Le discours environnemental a également été ciblé. Face à l’accumulation de preuves scientifiques sur les impacts écologiques des filtres de cigarettes, de la pollution électronique et de l’ensemble de la chaîne du tabac, les entreprises ont eu recours à des stratégies de greenwashing — parrainage de campagnes de nettoyage, engagements de durabilité, initiatives de recyclage. Ces tactiques ont été utilisées pour s’opposer à des mesures réglementaires telles que l’interdiction des filtres ou des mécanismes de responsabilité, en présentant l’industrie comme faisant partie de la solution plutôt que comme la source du problème. L’incapacité de la COP11 à parvenir à un consensus sur l’interdiction des filtres plastiques ou sur l’avancement d’exigences contraignantes de divulgation reflète l’efficacité de ces stratégies, combinées aux pressions géopolitiques et aux arguments économiques avancés par des délégations alignées sur l’industrie.

Pour la société civile et les experts en santé publique, la COP11 a souligné l’urgence de renforcer les protections prévues par l’Article 5.3, de consolider les règles de transparence et d’empêcher l’industrie et ses intermédiaires d’influencer l’élaboration des politiques. Les discussions à Genève ont clairement montré que, même si les Parties reconnaissent de plus en plus les dommages environnementaux, sociaux et économiques du tabac, des avancées réelles dépendront de la capacité à protéger la prise de décision contre les intérêts commerciaux. À l’approche de la COP12 — où reviendront des sujets non résolus tels que la régulation des nouveaux produits nicotinés, les cadres de responsabilité, les restrictions aromatiques et les mesures environnementales — il sera essentiel que l’industrie soit tenue à l’écart de la formulation des politiques de santé. Sans cette protection, les progrès obtenus à la COP11 risquent d’être dilués, retardés ou annulés, et la perspective d’un avenir sans tabac demeurera hors de portée.

Liens sur l’interférence de la part de l’industrie du tabac lors de la COP11:

https://www.globalissues.org/amp/news/2025/11/13/41610

https://www.euractiv.com/news/inside-big-tobaccos-push-to-sway-the-world-health-organization/

https://www.tobaccotactics.org/article/cop-11-mop-4-interference/

Conclusion — La Suisse à la croisée des chemins

À la lumière des décisions de la COP11 et face au renforcement manifeste de l’influence de l’industrie du tabac et de la nicotine dans les processus politiques internationaux, la Suisse se trouve dans une position particulièrement délicate.

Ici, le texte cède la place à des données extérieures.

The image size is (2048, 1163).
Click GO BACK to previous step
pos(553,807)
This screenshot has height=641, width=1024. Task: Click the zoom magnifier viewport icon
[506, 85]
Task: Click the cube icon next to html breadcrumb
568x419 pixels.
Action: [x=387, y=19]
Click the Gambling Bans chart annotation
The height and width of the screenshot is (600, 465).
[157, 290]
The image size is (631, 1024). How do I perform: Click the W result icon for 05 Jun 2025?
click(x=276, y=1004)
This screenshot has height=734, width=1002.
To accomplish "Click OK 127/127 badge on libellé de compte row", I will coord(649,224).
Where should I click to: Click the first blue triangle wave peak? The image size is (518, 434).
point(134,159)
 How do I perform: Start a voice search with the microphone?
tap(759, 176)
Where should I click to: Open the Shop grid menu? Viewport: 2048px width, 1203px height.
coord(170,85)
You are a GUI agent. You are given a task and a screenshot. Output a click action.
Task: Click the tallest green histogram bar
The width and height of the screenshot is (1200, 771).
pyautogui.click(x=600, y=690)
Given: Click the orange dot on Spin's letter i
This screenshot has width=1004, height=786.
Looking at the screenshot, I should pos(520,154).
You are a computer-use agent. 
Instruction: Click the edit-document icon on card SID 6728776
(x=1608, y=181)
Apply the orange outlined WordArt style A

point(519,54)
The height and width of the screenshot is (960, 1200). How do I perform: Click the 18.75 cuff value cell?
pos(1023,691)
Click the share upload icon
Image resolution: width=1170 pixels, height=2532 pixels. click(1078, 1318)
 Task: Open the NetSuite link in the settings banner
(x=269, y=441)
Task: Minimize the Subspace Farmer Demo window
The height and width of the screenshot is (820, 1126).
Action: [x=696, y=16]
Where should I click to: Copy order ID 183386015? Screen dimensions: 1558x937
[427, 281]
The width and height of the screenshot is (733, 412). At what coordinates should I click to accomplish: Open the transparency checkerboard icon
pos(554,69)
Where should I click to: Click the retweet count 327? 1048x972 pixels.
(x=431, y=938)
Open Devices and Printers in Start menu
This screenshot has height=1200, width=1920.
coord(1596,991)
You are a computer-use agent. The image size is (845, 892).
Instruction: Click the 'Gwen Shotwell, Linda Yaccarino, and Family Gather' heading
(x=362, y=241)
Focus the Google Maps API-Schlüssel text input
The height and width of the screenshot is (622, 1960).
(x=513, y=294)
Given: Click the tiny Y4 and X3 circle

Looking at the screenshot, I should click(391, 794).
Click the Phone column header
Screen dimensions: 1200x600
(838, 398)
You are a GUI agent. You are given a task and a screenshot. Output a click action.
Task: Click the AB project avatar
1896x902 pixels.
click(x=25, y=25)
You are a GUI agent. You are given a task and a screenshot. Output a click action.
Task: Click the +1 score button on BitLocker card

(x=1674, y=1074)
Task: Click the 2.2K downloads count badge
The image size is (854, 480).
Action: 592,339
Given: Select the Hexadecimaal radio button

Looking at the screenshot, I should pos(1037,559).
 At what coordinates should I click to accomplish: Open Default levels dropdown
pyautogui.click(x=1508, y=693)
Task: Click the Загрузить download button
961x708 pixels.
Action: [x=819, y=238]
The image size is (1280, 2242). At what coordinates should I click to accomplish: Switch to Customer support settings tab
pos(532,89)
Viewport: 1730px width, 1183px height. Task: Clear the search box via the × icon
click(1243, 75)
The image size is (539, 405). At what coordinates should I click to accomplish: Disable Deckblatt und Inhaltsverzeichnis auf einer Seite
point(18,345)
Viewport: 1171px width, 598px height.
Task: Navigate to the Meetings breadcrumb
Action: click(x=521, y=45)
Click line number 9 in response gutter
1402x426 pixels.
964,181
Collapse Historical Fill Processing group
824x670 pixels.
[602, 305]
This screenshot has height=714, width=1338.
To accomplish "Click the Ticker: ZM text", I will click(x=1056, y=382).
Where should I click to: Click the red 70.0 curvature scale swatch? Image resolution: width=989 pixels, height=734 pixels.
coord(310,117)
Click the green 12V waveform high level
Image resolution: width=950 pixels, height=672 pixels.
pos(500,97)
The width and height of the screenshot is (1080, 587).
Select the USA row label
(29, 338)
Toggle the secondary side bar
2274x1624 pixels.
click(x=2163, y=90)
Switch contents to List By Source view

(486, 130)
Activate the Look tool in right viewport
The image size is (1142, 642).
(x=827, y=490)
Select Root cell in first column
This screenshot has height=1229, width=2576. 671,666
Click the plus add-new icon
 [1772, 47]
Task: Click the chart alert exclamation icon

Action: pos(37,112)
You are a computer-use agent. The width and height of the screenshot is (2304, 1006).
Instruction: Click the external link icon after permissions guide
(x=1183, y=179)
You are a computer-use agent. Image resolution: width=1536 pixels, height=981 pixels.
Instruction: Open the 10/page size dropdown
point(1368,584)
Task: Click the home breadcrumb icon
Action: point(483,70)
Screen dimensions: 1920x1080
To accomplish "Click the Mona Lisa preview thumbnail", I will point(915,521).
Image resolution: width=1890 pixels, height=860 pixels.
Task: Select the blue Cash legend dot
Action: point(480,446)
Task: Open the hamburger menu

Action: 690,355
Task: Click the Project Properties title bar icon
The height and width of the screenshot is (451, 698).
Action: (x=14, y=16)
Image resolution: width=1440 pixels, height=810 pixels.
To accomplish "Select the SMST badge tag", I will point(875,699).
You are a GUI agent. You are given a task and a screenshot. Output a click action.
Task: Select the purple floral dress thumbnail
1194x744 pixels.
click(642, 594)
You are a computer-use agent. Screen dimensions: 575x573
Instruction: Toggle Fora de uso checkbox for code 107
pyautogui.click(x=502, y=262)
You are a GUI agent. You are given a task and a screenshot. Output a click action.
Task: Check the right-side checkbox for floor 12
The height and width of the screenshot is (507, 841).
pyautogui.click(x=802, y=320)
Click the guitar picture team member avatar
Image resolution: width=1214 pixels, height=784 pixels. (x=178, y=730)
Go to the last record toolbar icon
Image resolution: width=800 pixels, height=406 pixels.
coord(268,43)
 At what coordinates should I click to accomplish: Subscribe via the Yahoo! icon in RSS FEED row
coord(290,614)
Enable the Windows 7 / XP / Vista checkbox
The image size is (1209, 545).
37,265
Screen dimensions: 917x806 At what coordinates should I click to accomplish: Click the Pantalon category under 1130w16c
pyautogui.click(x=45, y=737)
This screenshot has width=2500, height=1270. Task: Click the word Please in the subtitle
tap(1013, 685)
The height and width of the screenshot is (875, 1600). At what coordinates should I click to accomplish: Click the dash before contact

Seul pays d’Europe à ne pas avoir ratifié la CCLAT, elle reste en dehors du cadre décisionnel collectif et ne peut participer, en tant que Partie, à la définition des normes internationales en matière de protection des jeunes, de régulation des nouveaux produits nicotinés, de responsabilité environnementale ou juridique. Cette situation affaiblit la crédibilité de la Suisse en santé publique, alors même qu’elle accueille l’OMS, le Secrétariat de la CCLAT et la communauté diplomatique mondiale réunie à Genève pour la COP11. Au moment où les Parties avancent vers des mesures environnementales plus fortes, une responsabilité accrue et une protection renforcée contre l’ingérence industrielle, la Suisse risque d’être perçue comme un refuge pour l’industrie du tabac et ses réseaux. Les débats de la COP11 soulignent l’urgence pour la Suisse de s’aligner sur les normes internationales, de ratifier la CCLAT et de renforcer sa législation nationale — pour protéger sa population et rester cohérente avec ses engagements de santé globale.